In a society that relies so heavily on advanced technology, it’s comforting to know that something as simple as cardboard can bring together an entire community.
On Saturday, September 24 at the Science Museum of Virginia, The Steward School hosted the building of a “Kardboard Kingdom” at RVA MakerFest, a family-friendly annual event that features interactive demonstrations in science, art, technology, engineering, sustainability, food, music, crafts, and fashion from more than 100 makers in the greater Richmond area.
At Steward’s “Kardboard Kingdom” exhibit, children and adults of all ages participated in constructing a medieval kingdom using sustainable materials such as cardboard, tissue paper, fabric, and paper plates. In addition to creating structures for the kingdom that included towers, castles, gates, and waterwheels, visitors took part in hands-on table activities where they made and decorated their own shields, crowns, helmets, and paper tunics.

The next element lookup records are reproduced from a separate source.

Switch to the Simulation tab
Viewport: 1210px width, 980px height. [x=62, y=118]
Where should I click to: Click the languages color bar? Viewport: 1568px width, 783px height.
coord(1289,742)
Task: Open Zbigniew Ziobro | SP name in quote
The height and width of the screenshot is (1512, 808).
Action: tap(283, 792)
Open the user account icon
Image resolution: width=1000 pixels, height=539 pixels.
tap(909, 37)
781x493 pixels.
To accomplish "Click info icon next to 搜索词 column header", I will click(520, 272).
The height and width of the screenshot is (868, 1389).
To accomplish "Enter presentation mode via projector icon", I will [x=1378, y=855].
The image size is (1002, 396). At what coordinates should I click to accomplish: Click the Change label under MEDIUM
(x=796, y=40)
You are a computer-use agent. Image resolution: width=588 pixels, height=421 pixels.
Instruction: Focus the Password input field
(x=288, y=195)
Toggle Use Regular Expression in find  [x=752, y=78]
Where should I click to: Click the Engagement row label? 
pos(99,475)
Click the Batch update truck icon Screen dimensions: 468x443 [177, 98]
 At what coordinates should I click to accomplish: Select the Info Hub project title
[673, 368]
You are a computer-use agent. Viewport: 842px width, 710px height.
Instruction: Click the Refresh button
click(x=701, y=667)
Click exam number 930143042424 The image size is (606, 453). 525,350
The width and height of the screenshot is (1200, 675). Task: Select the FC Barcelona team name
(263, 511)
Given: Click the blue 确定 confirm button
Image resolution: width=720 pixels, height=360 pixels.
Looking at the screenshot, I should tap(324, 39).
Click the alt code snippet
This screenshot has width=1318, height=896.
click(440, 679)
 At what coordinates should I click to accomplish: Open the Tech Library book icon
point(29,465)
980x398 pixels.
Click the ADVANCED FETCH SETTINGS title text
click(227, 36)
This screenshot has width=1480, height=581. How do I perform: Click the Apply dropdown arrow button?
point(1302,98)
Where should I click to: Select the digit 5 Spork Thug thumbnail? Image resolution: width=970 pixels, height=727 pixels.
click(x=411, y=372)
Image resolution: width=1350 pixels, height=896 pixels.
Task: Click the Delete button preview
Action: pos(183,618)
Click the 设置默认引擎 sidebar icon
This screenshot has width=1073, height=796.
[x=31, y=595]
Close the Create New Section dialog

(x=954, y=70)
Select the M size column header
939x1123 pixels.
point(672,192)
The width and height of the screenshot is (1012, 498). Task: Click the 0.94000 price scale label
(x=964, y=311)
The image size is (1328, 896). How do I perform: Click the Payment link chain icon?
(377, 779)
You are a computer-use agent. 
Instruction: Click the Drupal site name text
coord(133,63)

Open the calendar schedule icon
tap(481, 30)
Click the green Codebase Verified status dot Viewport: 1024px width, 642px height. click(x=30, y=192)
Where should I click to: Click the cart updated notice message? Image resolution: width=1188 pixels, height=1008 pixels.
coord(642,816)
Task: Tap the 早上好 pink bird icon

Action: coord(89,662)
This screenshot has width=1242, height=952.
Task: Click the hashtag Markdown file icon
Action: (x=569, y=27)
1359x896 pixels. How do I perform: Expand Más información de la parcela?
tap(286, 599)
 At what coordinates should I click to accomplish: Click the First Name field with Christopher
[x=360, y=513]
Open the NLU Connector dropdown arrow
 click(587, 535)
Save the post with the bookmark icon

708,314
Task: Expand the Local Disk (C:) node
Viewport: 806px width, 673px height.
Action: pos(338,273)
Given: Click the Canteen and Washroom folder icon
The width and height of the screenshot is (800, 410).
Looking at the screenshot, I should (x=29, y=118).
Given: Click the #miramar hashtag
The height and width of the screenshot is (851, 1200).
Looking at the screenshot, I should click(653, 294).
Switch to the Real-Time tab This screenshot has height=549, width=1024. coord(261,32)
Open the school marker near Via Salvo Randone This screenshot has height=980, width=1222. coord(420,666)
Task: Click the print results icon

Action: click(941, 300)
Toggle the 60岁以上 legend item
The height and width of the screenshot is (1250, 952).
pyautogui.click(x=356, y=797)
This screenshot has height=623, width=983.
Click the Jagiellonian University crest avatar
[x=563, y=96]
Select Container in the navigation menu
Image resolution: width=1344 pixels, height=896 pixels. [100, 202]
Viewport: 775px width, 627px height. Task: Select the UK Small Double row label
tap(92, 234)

“I like to pretend that I’m a queen, and I’m making a bunch of little tissue paper flowers and then I’m going to tape them to this rod and make it into a scepter,” said sixth grader Leland Gates. “It’s cool that this stuff can be reused and we can play with it—with tiny scraps of paper, you can actually do something with them instead of wasting them, and you can turn them into something fun.”
Steward faculty and staff members hosted interactive activities that were popular with visitors, including Minecraft kingdom building, fairy tale readings with a paper princess, and Elizabethan acts. The Steward community contributed to the display of the kingdom in advance by building a selfie booth called “Ye Olde Photo Bomb” and constructing two gates displaying the Steward shield, complete with a cardboard dragon to mark the entrance. They even created cardboard gargoyles—in medieval times, gargoyles were used as an architectural element to keep evil spirits away, so students built a pink gargoyle to “scare” away breast cancer.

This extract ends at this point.